**Task details:** Though the records contain pictures, copy none of them; repeat exactly the lines from the one with "Instruction: Click the" to the end.

Collected data
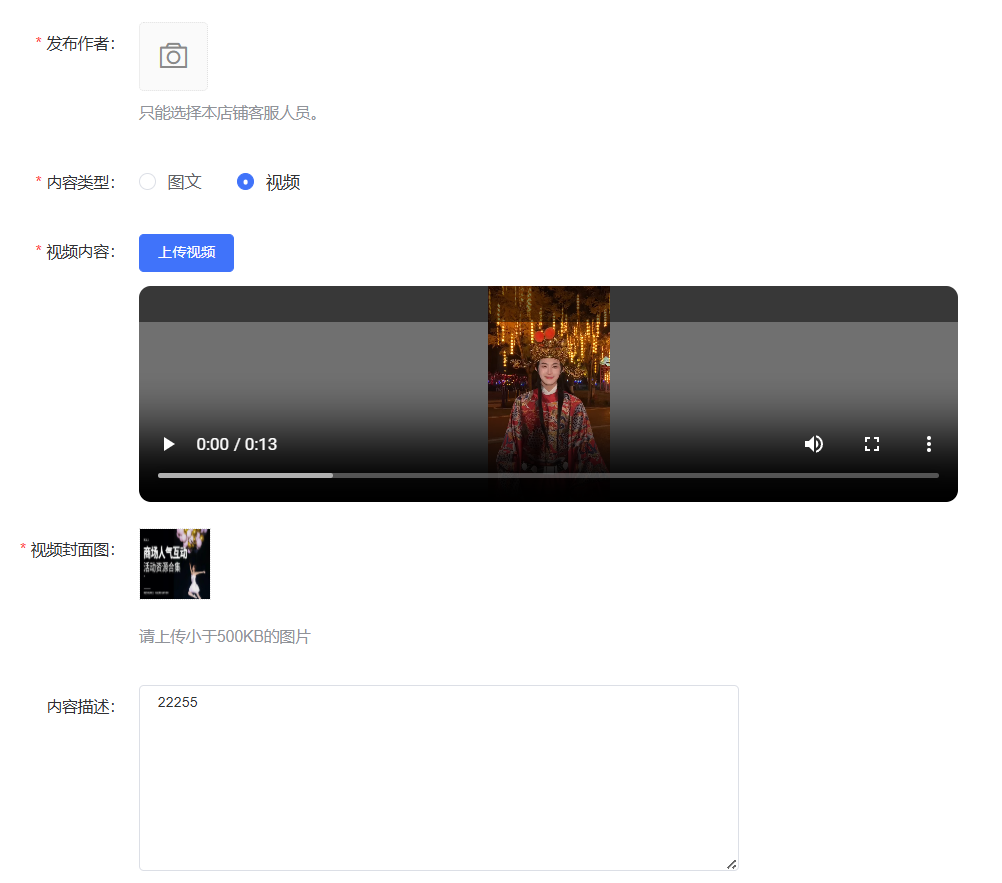Click the camera icon to choose author
The width and height of the screenshot is (1002, 883).
(x=173, y=57)
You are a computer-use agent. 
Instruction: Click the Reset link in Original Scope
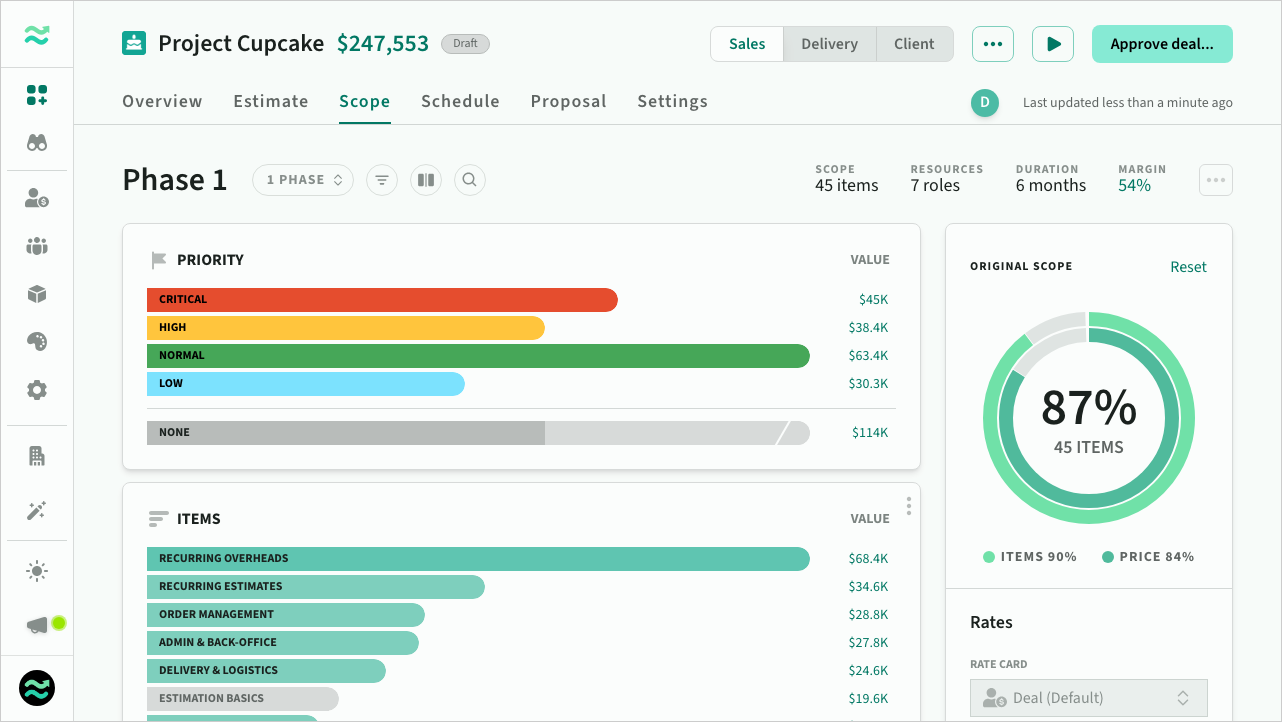point(1188,267)
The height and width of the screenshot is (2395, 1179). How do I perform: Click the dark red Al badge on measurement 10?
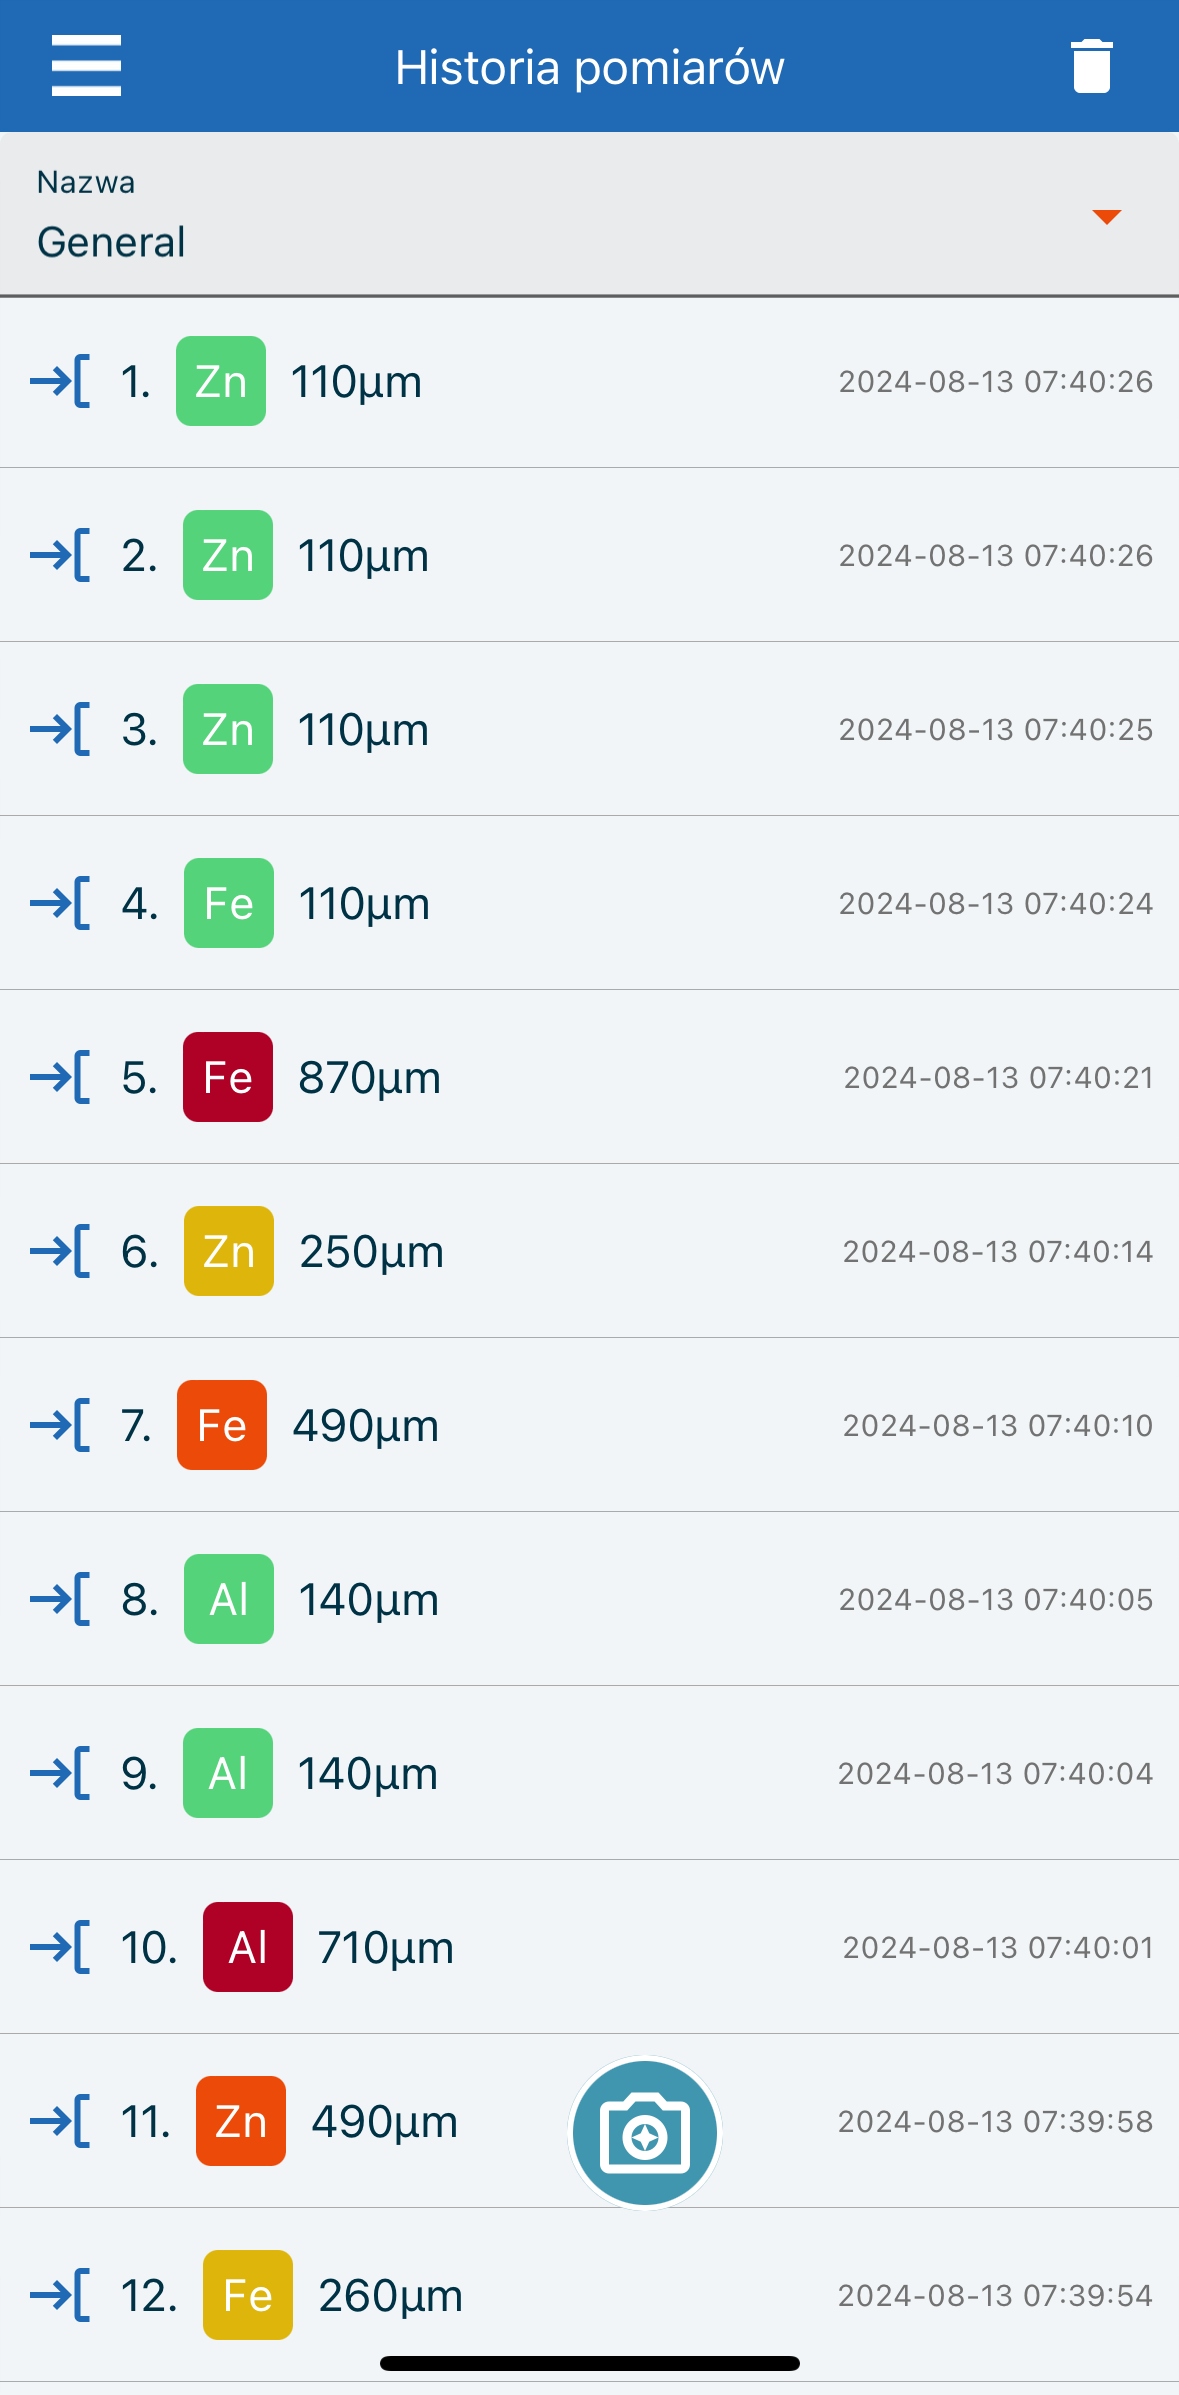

**Exercise output:**
Instruction: Click the Reset link in Original Scope
point(1188,267)
The height and width of the screenshot is (2395, 1179). How do I perform: Click the dark red Al badge on measurement 10?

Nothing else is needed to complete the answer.